Of more recent vintage are 7Hills whose beats tend to be a little more on the broken side, Choo Choo who we hear are quite trancey. We’d include Wrecking Ball records but they’re from Doncasterand the artsandleisurefoundation who’ve just put out their second release and to get up to speed and up to date next month sees the first release from Comfortable (there’s a review on p18).
TWO VERY DIFFERENT LABELS
There’s a birthday coming up. Next month sees the 10th anniversary of un!recordings first release. Not the most prolific of labels the Dr.Universalis album (reviewed on p.9) is only the 16th un! Artefact to see the light of day.

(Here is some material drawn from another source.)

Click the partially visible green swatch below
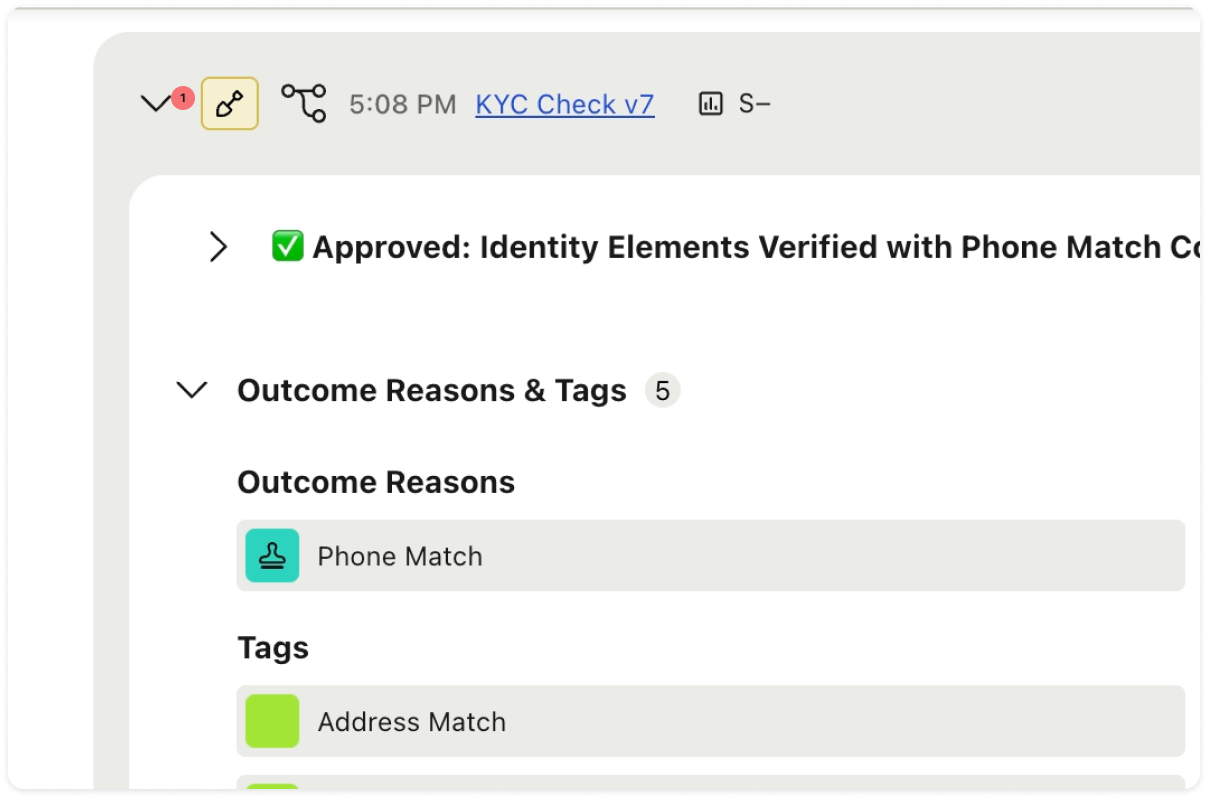The height and width of the screenshot is (799, 1208). point(272,786)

Un! is Paul Bowers and Paul Mills pet project and the impression is that they never really planned to take over the universe. Sheffielder Bower grew up at a time “when you could order albums from the central library and I’d go in and get all this great electronic music.” By 1993 – the year when Sheffield hosted the In The City shindig (“You knew who your friends were then, there was a lot of, erm, jostling going on.”) SLBC’s (The St. Lucifer’s Boy’s Choir amongst other things) 12” Requiem To The Waste Age came out. And “did alright.” An upbeat slab of industrial dance it fits its age perfectly – think Consolidated, Tool even a nicer Revolting Cocks...
Since then a variety of music from PsychoAcoustic Soundclash, Delay Tactics and the ever mutating SLBC has crept out with only the occasional foray to The Grapes to keep it live. The formats are slightly bewildering. Paul is from a design background who ended up as a studio engineer and sees no reason to fling good money after bad. “We’d release stuff on cassette but there isn’t a good enough fanzine base through which to distribute it. We’ll knock out some CDs, do the artwork using photocopiers and see what happens. If there’s any interest we’ll think about getting some vinyl pressed.” Un! is a label, it has a roster and a back catalogue but we’re not talking about Sony here. If the Pauls want to get their music out they can and sometimes that ‘s enough.

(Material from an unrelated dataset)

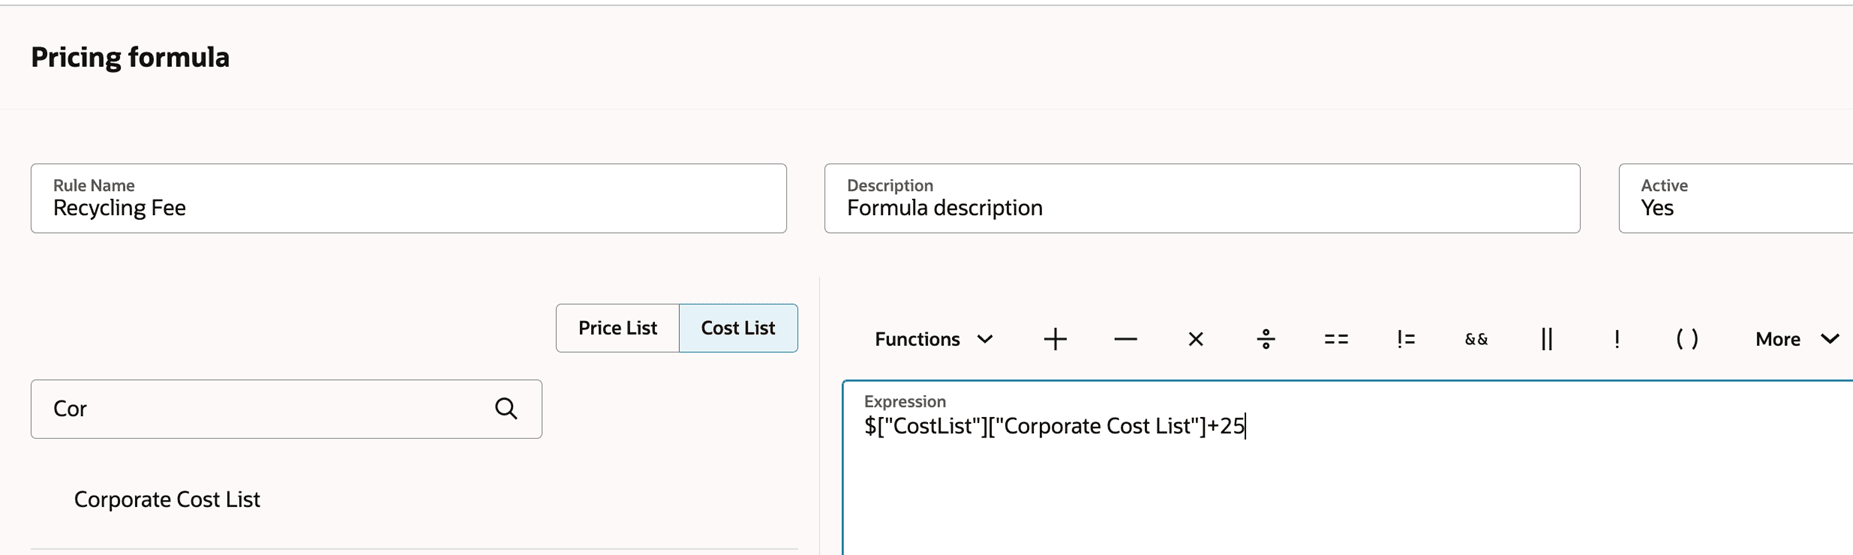Insert the equals comparison operator
Screen dimensions: 1853x555
[1336, 339]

Dr. Universalis’ ‘Obtuse Strategies’ is out now and there’s a ten-year label compilation coming soon.
For Jonathan Wilson of Hoodz Underground starting a label was a necessity rather than a nice idea. "We've been going for ten years - starting off at the The Hub on London Road when we were 15 - 16 or just piling into flats around the 'spit-dome' (the mic after 8 blokes have been freestyling through it) We'd been playing a lot of gigs and black community festivals, pirate radio stations and it was difficult for us to move on - there's seven of us on stage and maybe people see us as being a bit intimidating. In 1997 Radio 1 ran a competition with Def Jam for British Hiphop acts and we got through to the last 14 which was great for us but after waiting for a deal I realized the only way to get better was to put something out ourselves. It took me a year to research it - that's the hard part". Thus Trackshicker.
Hoodz Underground have a harder road to travel than most. British hip-hop, unless co-opted into the mainstream under various guises including the obvious ones of garage and various variants of drum’n’bass isn’t the most visible genre available. The Hoodz though are a rough and tough collective of black Sheffield voices - and as Jonathan will testify willing to work their bollocks off to get some recognition.
“We do our own distribution. Like last week, we got in the car and delivered the record to Leeds, Nottingham, Leicester and Coventry, another day to Manchester and Liverpool and on another to London and Oxford.”
“We were talking to this company in London and they were saying ‘give us this amount of money and we can get you in the magazines and on the radio but the thing is we’ve managed to do that by ourselves.”
Where Ya From’ the Hoodz latest release is out now.